Pendant des mois, la crise sanitaire a caché la face politcienne de la CDU. Certes, les trois candidats à la présidence ont fait campagne, mais pas trop, car la gestion de la crise prime tout, toujours, et elle contribue à la hausse dans les sondages. Il ne fallait surtout pas déranger cette image d’unité. Aussi les candidats ont-ils fait campagne en virtuel. Aucune grande réunion, aucun bain de foule parmi les supporters. Laschet avait l’avantage d’être visible parmi les gestionnaires de la crise, alors que ses adversaires, dépourvus de responsabilités opérationnelles, se trouvaient marginalisés.

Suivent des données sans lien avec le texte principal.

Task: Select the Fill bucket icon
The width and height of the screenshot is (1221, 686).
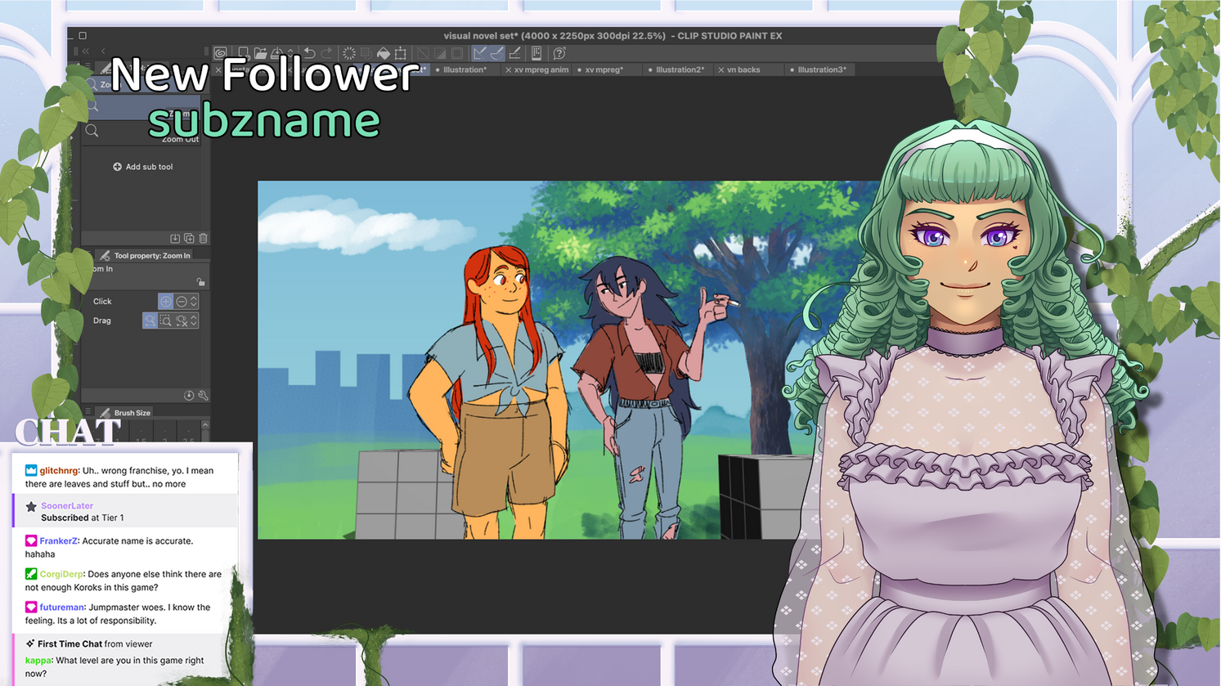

Mais cela ne s’est pas traduit dans les sondages. Au contraire, Merz est resté toujours largement en tête, et Röttgen, qui était loin derrière, est parvenu à égaler Laschet – dans les sondages, mais non auprès des délégués. Ceux-ci ont voté. Et maintenant, Laschet se trouve en face de Markus Söder, lui aussi gestionnaire de crise en tant que ministre-président de la Bavière. Encore une fois, dans les sondages concernant cette fois la chancellerie, Laschet se trouve loin derrière. Plus que jamais, dans la gestion de la crise sanitaire, les actions des deux prétendants seront au centre de l’attention.

Deux élections régionales décisives

Mais la décision va encore être prise par des votants, et non par les sondés. Laschet se trouve devant un défi électoral immédiat, raison pour laquelle sa désignation comme candidat à la chancellerie doit attendre le mois d’avril. Le 14 mars, des élections régionales auront lieu en Rhénanie-Palatinat et au Bade-Wurtemberg. Dans les deux Länder, la CDU se trouve actuellement en position difficile. A Mayence, où Helmut Kohl avait commencé sa carrière politique, elle est dans l’opposition. Et à Stuttgart elle est depuis cinq ans la "junior partner" d’un gouvernement dirigé par les Verts. Laschet va-t-il pouvoir aider la CDU à récupérer la première place dans les deux parlements régionaux et à reprendre la direction des deux gouvernements régionaux ? Ou d’un des deux ? Dans l’affirmative, Laschet sera le candidat, sans doute. En poids politique par nombre d’adhérents, la CDU pèse plus lourd que la CSU. Mais dans le cas contraire ?

Rétablir l’unité de la CDU et la rétablir vite, c’est la mission la plus importante de son nouveau président. Car le parti est divisé. La démission d’Angela Merkel de la présidence du parti en 2018 avait déclenché une compétition ouverte entre un courant merkélien qui voulait continuer sa politique, jusque-là réussie, même si dans les sondages CDU et CSU se trouvaient bien en dessous des 30%, les Verts arrivant presqu’à égalité. L’autre courant cherchait à rompre avec le merkélisme pour sauver, à ses yeux, la substance conservatrice de la CDU et récupérer les voix de l’extrême droite de l’AfD.

Un parcours d‘obstacles

Ce clivage au sein de la CDU, dont Laschet et Merz sont les protagonistes, n’a pas disparu. L‘“offre“ généreuse du perdant, Friedrich Merz, rendue publique par lui immédiatement après sa défaite, de ne pas faire partie de la nouvelle équipe dirigeante du parti, mais d’entrer au gouvernement d’Angela Merkel en remplacant le ministe de l’économie Peter Altmaier, a mis Laschet dans l’embarras. La chancelière a déclaré tout de suite qu’elle n’avait aucune intention de remanier son gouvernement. Et Laschet a exprimé ses regrets que Merz ait refusé de rejoindre la direction du parti, comme il le lui avait proposé.

Pour le nouveau président de la CDU, la tâche est donc difficle : A côté d’une chancelière toujours à la barre du pays, il doit réussir deux élections régionales en mars pour s’imposer en avril comme candidat de son parti à la chancellerie afin de reprendre en septembre, pour son parti, la place d’Angela Merkel à la tête du gouvernement fédéral. Ce Rhénan francophile de la région frontalière d’Aix-la-Chapelle est au début d’un long parcours d’obstacles.